Hidden Administrator Account Creation
The malware automatically creates a hidden user account with full administrator permissions and stores the associated credentials in the WordPress database. On Joomla installations, these rogue accounts are typically created with the prefix wpsvc_. Because the account is concealed, it does not appear under normal user-management views, making manual discovery difficult.
Must-Use Plugin Persistence
To survive plugin deactivation, the toolkit creates a mu-plugins directory and drops a must-use plugin inside it, disguising the file as a legitimate caching component. Must-use plugins load automatically on every WordPress page request, cannot be deactivated through the WordPress dashboard, and are hidden from the standard plugins list — making this one of the stealthiest persistence mechanisms available within the WordPress architecture.
Theme Functions File Injection
A backdoor is also planted inside the active theme's functions.php file. This ensures the malicious code continues executing for as long as the compromised theme remains active, surviving even a full plugin removal.
Core Directory File Drop
Perhaps the most resilient persistence layer involves injecting a PHP file into the wp-includes directory under a filename designed to mimic a legitimate WordPress core class. As PatchStack researchers explain:
"Unlike the other persistence layers, this backdoor does not depend on the WordPress database, but reads its authentication key from a .cache_key file stored in the same directory."

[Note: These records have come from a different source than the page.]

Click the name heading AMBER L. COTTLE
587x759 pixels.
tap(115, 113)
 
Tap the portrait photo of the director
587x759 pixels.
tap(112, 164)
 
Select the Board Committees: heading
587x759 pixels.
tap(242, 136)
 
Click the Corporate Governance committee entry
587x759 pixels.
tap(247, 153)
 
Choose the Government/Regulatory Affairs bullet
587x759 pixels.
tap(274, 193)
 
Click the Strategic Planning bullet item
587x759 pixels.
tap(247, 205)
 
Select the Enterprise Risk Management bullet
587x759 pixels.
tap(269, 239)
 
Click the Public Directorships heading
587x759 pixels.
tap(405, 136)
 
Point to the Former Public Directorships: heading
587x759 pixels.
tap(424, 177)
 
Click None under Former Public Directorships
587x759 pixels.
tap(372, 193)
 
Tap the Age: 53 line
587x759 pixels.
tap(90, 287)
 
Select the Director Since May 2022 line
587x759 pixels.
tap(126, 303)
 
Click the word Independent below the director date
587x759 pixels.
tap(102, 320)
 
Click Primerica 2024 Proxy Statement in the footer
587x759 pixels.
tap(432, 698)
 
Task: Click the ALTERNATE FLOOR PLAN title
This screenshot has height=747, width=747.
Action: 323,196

The practical consequence is that rotating database credentials does not neutralize this backdoor — it continues to function even if WordPress fails to bootstrap fully.
Joomla-Specific Behavior
For Joomla sites, the vendor's disclosure notes that the malicious code in version 3.5.1.35 may create hidden administrator accounts, install additional backdoors inside the /cache and /media directories, and exfiltrate site information along with stored credentials.

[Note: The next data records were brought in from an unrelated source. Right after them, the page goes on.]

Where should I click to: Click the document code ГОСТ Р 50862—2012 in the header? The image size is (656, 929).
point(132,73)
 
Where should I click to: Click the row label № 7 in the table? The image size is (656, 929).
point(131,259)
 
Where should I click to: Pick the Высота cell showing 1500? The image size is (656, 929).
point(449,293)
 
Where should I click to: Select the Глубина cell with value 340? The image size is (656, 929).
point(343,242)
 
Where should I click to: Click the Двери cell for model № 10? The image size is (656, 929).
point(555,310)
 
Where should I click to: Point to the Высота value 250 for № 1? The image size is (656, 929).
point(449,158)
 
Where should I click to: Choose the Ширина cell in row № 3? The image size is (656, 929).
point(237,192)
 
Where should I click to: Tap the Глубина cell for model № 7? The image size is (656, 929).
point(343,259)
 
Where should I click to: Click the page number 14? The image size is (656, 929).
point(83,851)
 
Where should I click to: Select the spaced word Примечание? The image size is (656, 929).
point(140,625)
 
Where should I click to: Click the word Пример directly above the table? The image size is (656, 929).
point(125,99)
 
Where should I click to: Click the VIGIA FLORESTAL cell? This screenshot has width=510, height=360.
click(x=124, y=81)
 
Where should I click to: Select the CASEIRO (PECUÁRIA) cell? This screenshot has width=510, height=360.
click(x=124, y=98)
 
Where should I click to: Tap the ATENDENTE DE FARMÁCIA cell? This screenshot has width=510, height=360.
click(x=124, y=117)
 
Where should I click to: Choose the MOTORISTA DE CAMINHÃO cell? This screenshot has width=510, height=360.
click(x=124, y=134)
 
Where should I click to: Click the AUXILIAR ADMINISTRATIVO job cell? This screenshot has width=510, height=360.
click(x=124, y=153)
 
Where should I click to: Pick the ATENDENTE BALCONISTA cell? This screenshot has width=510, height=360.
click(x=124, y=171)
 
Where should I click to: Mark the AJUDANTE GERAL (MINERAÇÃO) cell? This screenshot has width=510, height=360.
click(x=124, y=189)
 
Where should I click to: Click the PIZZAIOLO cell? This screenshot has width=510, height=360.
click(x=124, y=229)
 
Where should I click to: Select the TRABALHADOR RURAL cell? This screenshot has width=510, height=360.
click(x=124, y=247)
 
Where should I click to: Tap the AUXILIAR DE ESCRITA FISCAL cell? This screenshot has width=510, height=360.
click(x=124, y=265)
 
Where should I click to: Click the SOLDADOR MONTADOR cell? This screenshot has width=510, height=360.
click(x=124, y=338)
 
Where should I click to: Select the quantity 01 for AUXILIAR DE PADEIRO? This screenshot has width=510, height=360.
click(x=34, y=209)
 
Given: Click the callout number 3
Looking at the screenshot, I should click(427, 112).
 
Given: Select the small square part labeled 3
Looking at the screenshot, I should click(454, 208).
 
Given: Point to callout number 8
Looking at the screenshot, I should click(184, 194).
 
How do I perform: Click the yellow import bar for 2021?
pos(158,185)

Vendor Disclosure and Recommended Response
The Smart Slider team issued a formal security disclosure stating: "A security breach affected the update system responsible for distributing Smart Slider 3 Pro for WordPress." For sites where a clean backup is unavailable, the recommended first step is to remove the compromised plugin entirely and install the clean release, version 3.5.1.36.

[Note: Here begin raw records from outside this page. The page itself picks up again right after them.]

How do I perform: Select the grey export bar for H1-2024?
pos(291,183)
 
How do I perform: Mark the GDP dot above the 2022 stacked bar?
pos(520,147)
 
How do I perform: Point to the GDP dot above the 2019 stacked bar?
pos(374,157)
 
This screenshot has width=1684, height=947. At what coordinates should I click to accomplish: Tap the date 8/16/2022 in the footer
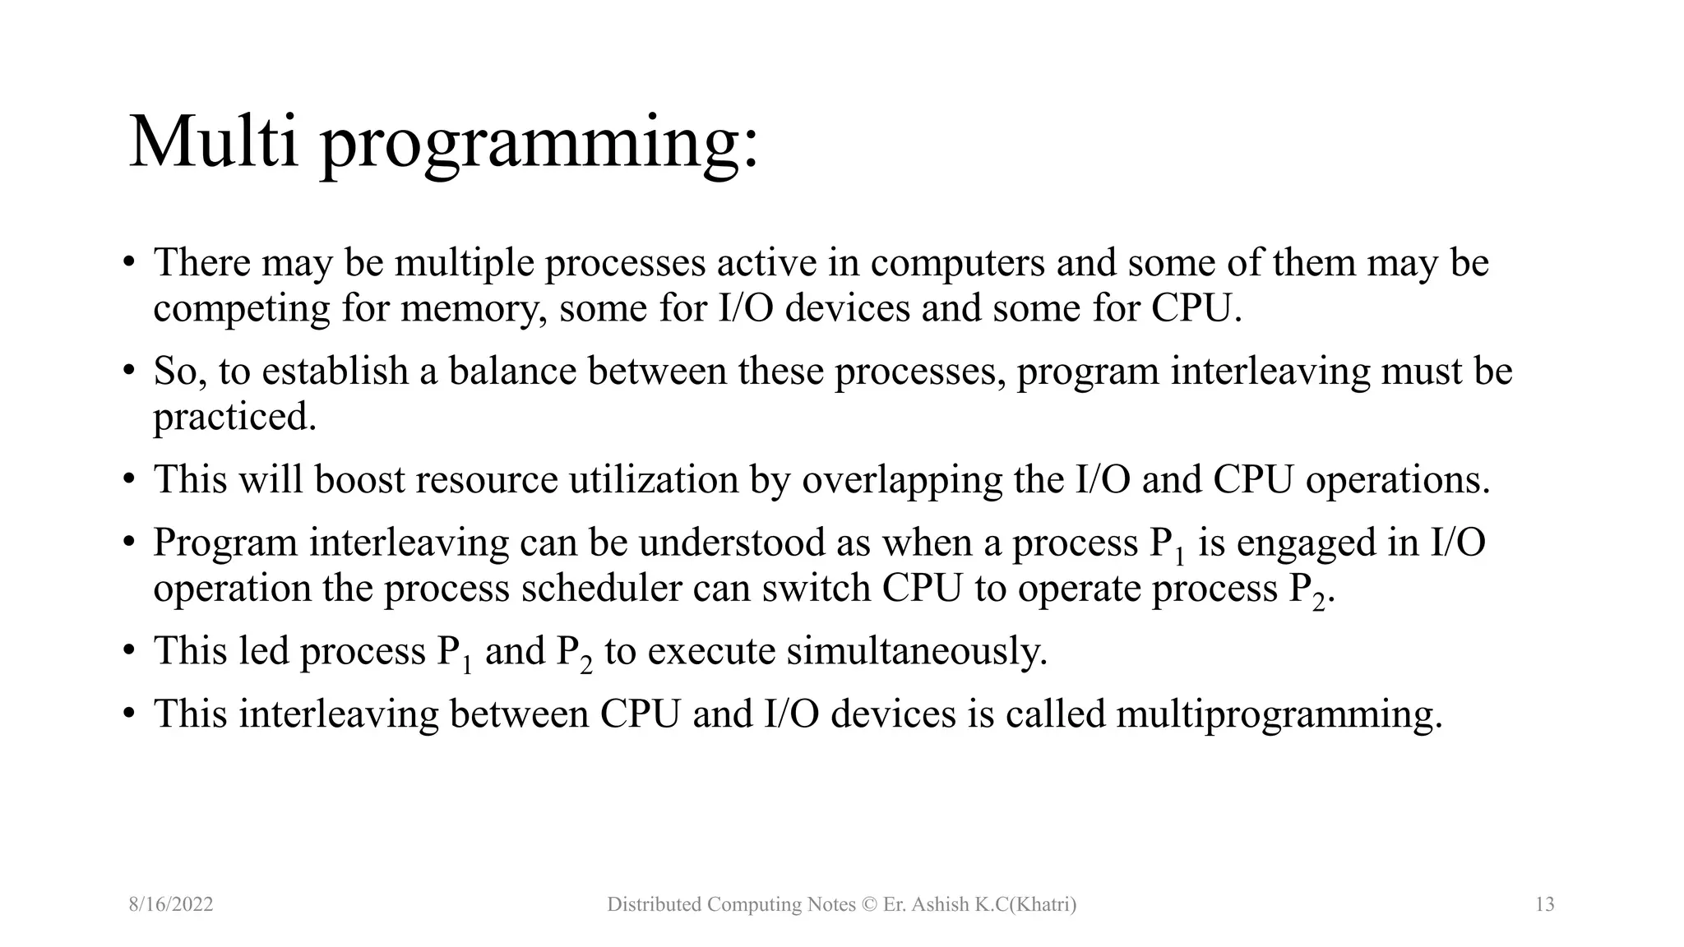coord(171,905)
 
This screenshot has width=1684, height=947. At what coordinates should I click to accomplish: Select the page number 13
coord(1544,905)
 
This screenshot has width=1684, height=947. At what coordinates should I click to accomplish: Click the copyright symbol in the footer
coord(870,905)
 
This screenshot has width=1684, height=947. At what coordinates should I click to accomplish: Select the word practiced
coord(234,418)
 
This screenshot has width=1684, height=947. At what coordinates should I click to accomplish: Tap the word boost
coord(359,479)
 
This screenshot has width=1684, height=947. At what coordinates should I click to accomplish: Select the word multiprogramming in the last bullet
coord(1278,714)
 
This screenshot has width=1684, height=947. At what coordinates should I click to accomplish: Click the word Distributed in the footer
coord(653,905)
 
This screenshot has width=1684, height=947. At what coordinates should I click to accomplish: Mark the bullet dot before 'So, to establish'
coord(128,371)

Administrators who identify the compromised version 3.5.1.35 on their servers should treat the event as a full site compromise and take the following remediation steps:
- Delete all malicious users, files, and database entries introduced by the attack
- Reinstall WordPress or Joomla core, all plugins, and all themes from verified, trusted sources
- Rotate every set of credentials: WordPress admin passwords, database passwords, FTP/SSH keys, hosting panel credentials, and email account passwords
- Regenerate WordPress security keys and salts
- Perform a thorough malware scan and review all available server and application logs
Manual Cleanup and Hardening Guidance
The vendor has also published a multi-step manual cleanup guide covering both WordPress and Joomla platforms. The process begins with placing the site in maintenance mode and taking a full backup before making any changes. Administrators should then identify and remove unauthorized administrator accounts, strip out all malicious files and code injections, and reinstall all core components, plugins, and themes from scratch.
After cleanup, all passwords must be reset and a secondary malware scan should be run to confirm no remnants remain. As final hardening measures, the vendor recommends:
- Enabling two-factor authentication (2FA) for all administrator accounts
- Updating all components to their latest available versions
- Restricting administrative access by IP or role where possible
- Enforcing strong, unique passwords across all accounts
Given that the malicious update was live for at least part of April 7, 2026, any WordPress or Joomla site running Smart Slider 3 Pro should treat an immediate audit as mandatory, regardless of whether suspicious activity has been directly observed.